Tiersen à Antigel

Tiersen à Antigel

J’ai hésité longtemps avant de vous parler de ce concert à l’Alhambra. Comment mettre des mots sur des émotions si personnelles? Comment revenir sur cette soirée magique d’Antigel sans être largement en deçà de ce qu’a été cet envol hors de Genève?
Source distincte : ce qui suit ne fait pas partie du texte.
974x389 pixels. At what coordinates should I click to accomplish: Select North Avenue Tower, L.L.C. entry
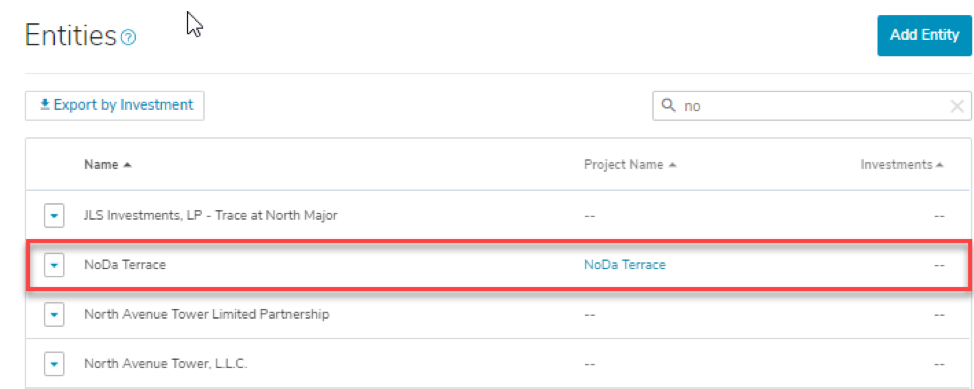(166, 364)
Voyage jusqu’en Bretagne, avec une traversée en bateau pour aller respirer l’air iodé d’Eusa (île bretonne, foyer des Tiersen et titre de l’avant dernier album) en guise d’introduction avec Porz Goret, nom de la plage où a été tourné le clip original. Sur scène, seul au piano, Yann Tiersen nous fait transplaner. Il enchaîne avec Naval (musique du film Tabarly) dont l’écoute m’humidifie systématiquement le coin de l’oeil, comme l’éveil d’une triste mais délicieuse nostalgie, magnifiée par la beauté du touché de son compositeur. Entremêlement de sentiments intimes sur arrangements à la Tiersen, l’âme vibre de manière unique, comme un calme après la tempête, lui sait apaiser les volcans intérieurs les plus effervescents. Quand résonnent les premières notes au mélodica de La Dispute bien des souvenirs émergent, instants difficiles dépassés grâce à Tiersen, comme un Phare pour sortir du brouillard. Car les adeptes d’Amélie Poulain se souviennent de cet instant merveilleux où Bretodeau retrouve sa boîte en métal, contenant des souvenirs de son enfance, mais quatre ans en amont existait déjà Le Phare, album dont sont issus plusieurs des titres de la BO originale.

Trois musiciens rejoignent Tiersen, quatre avec Alex, un Revox qui n’avait plus revu Genève depuis sa naissance nous dit le Breton. All, dernier né de la discographie tiersienne, prend possession des lieux et de nos âmes. Des sons enregistrés, la vie de l’île, les oiseaux, l’aéroport de Berlin ou le bruissement de quelque forêt californienne, me font douter: suis-je encore à Genève? Je ne sais plus trop, en tout cas je n’ai plus envie que ça s’arrête. Tempelhof, Pell (loin en breton)… les dernières constellations de l’univers du compositeur défilent trop vite, on en veut encore et le public rappelle deux fois les artistes. Quand démarre la Rue des Cascades, dans ma tête je revois Claire Pichet aux Eurockéennes de Belfort en 2001, sa voix, ses mains embarrassées de timidité, si émouvante. La version de ce soir, en duo masculin et féminin, déclenche tout autant de frissons envoûtants.

Je ressors planante, le bus de la tournée est là devant moi, une envie d’y grimper pour continuer ce voyage me démange… Merci les Tiersen, merci Antigel!

Pour les plus chanceux d’entre vous, il reste encore quelques dates à la tournée européenne d’ici la fin du mois. Antigel c’est fini pour 2019, mais le cru 2020 sera encore meilleur et, qui sait, peut-être qu’une prochaine année nous aurons droit à une édition spéciale en transplanage sur une plage de Eusa?